Think of Conditional Processing as an equivalent of 'if-then-else', as decision diamond in the flow chart, or the Conditional Branching in BPEL (Business Process Execution Language).
You can add conditional processing to any action in your workflow and decide which actions should be performed in response to a particular trigger event identified by its characteristics or the data attributes. You can apply complex logic using AND, OR, and grouping of such conditions. Each of the conditions supports different operators based on the event data types like a string, number, boolean, etc. Read here to find more about Conditional Processing.
Example Scenario¶
We will take a scenario where you are using SharePoint as the trigger application. There could be multiple application actions attached to be invoked upon receiving a SharePoint trigger. Each of the actions in the workflow would apply its own execution condition based on the data attributes of the SharePoint trigger event. This will allow each of the actions to independently choose to execute based on the defined execution conditions.

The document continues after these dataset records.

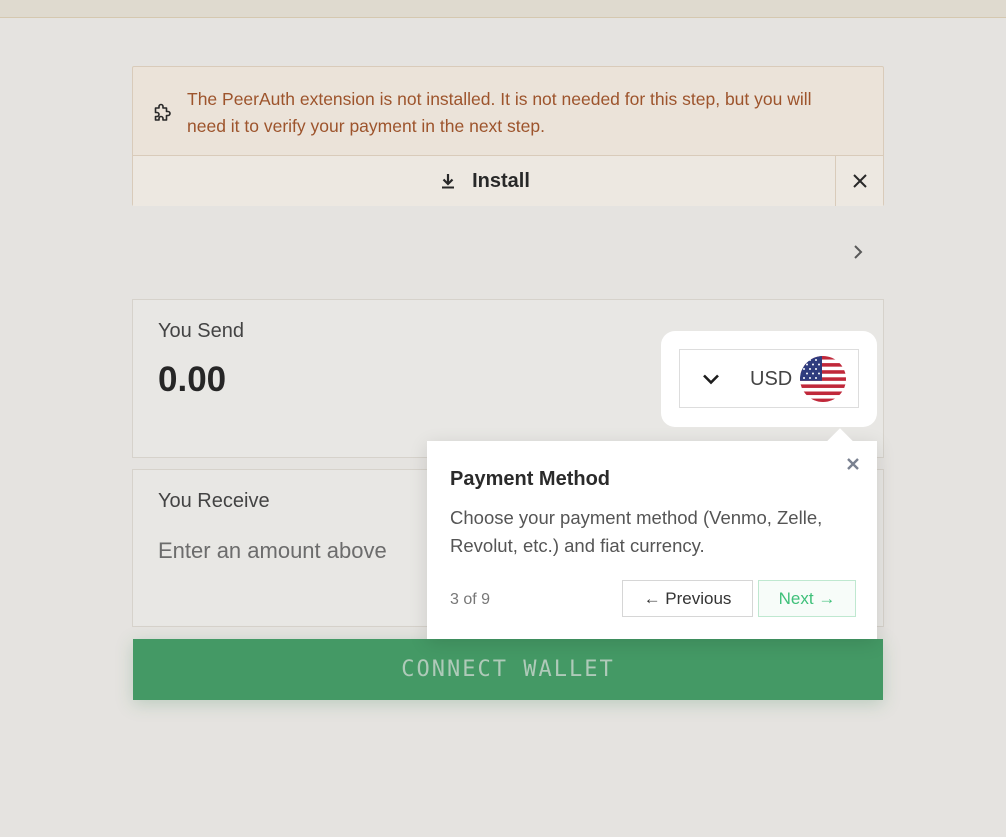 The height and width of the screenshot is (837, 1006). I want to click on puzzle-icon, so click(162, 112).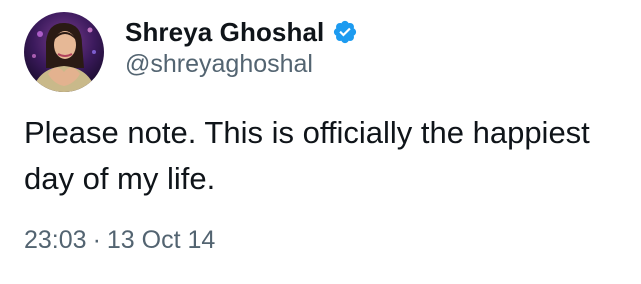  What do you see at coordinates (56, 240) in the screenshot?
I see `tweet-time: 23:03` at bounding box center [56, 240].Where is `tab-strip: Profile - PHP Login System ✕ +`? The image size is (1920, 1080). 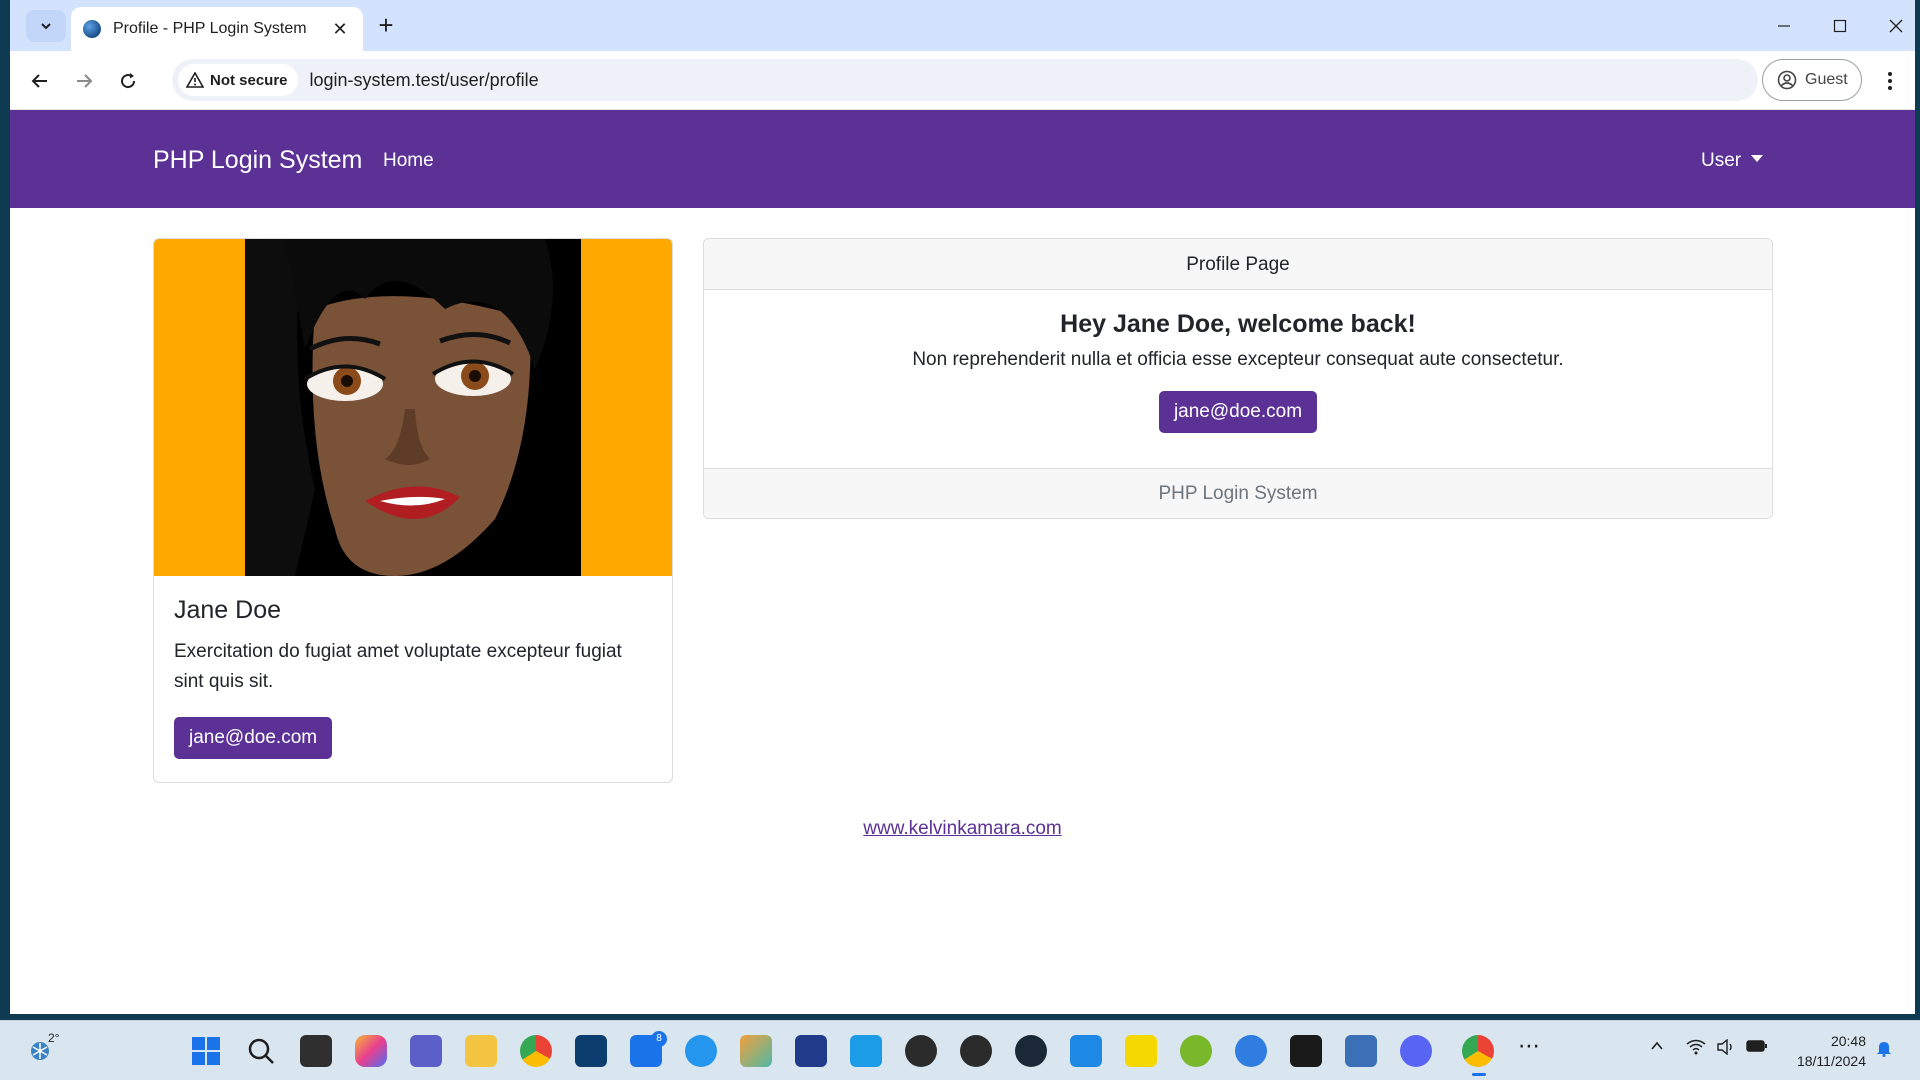 tab-strip: Profile - PHP Login System ✕ + is located at coordinates (962, 26).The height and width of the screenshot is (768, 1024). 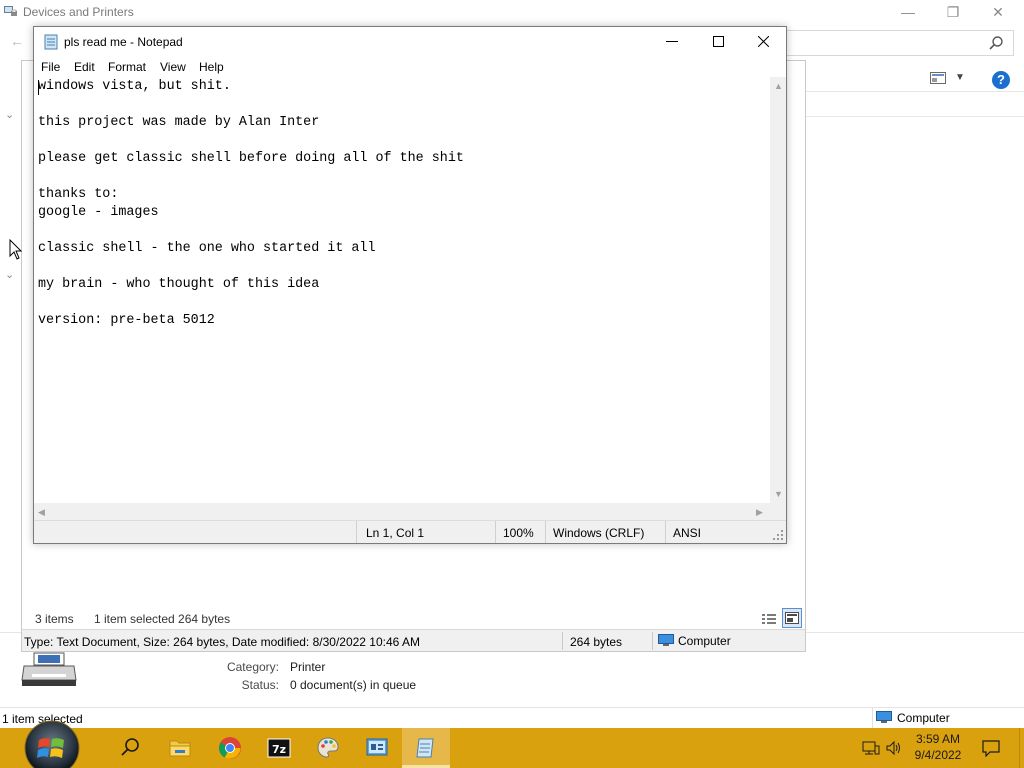 What do you see at coordinates (512, 718) in the screenshot?
I see `devices-statusbar: 1 item selected Computer` at bounding box center [512, 718].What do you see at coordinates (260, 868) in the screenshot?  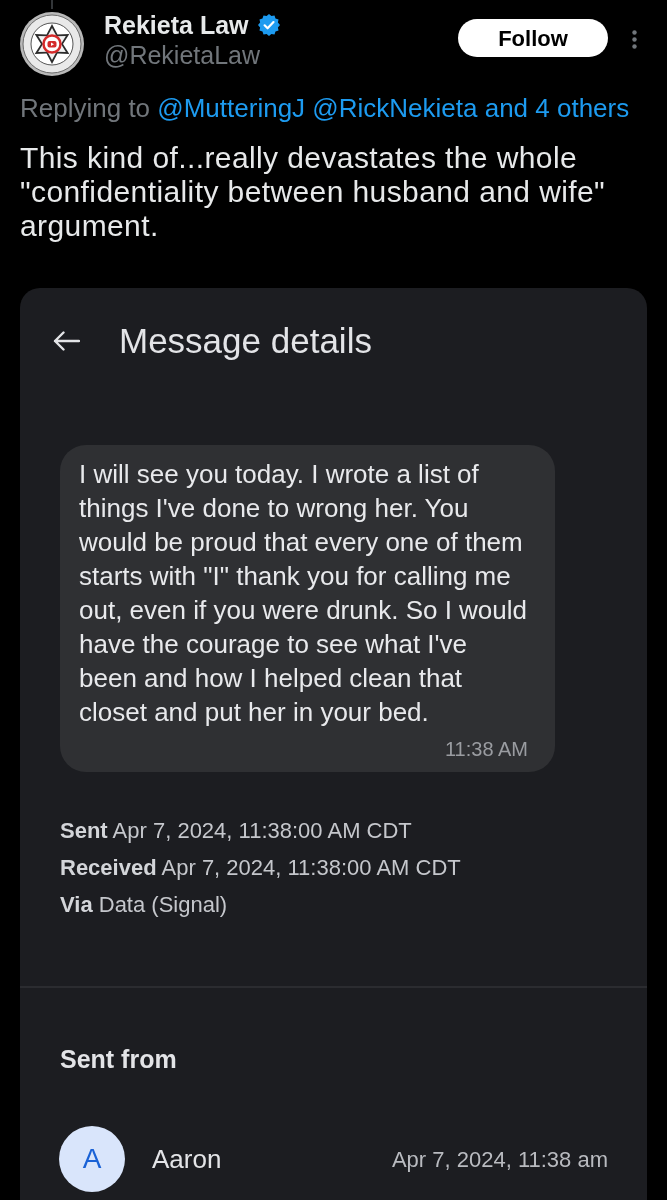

In this example, the workflow is triggered when a new file is added to the SharePoint document library. It has two actions, the first a ServiceNow action and the second is Outlook send email action.
When using SharePoint as the trigger application, the following attributes will be available to you in all your application actions:
- Author - Name of Author
- Editor - Name of Editor
- Length - Length of file
- Level - Depth of file in the directory structure
- Name - File Name
- Server Relative URL - is based on the domain (which might be the name of a server) address and always begins with a forward slash. It specifies a complete path from the top-level website to the file name. For example:
/[ sites/] Web_Site/ Lists/ List_Title/ AllItems.aspx.
In Figure 1 below, the action on ServiceNow (Privileged) will only be performed if the Author Name of the File added in SharePoint starts with "John".
Similarly in Figure 2 below, in the same workflow, an email from Outlook will only be sent if the file is a PowerPoint presentation with its name ending with ".pptx".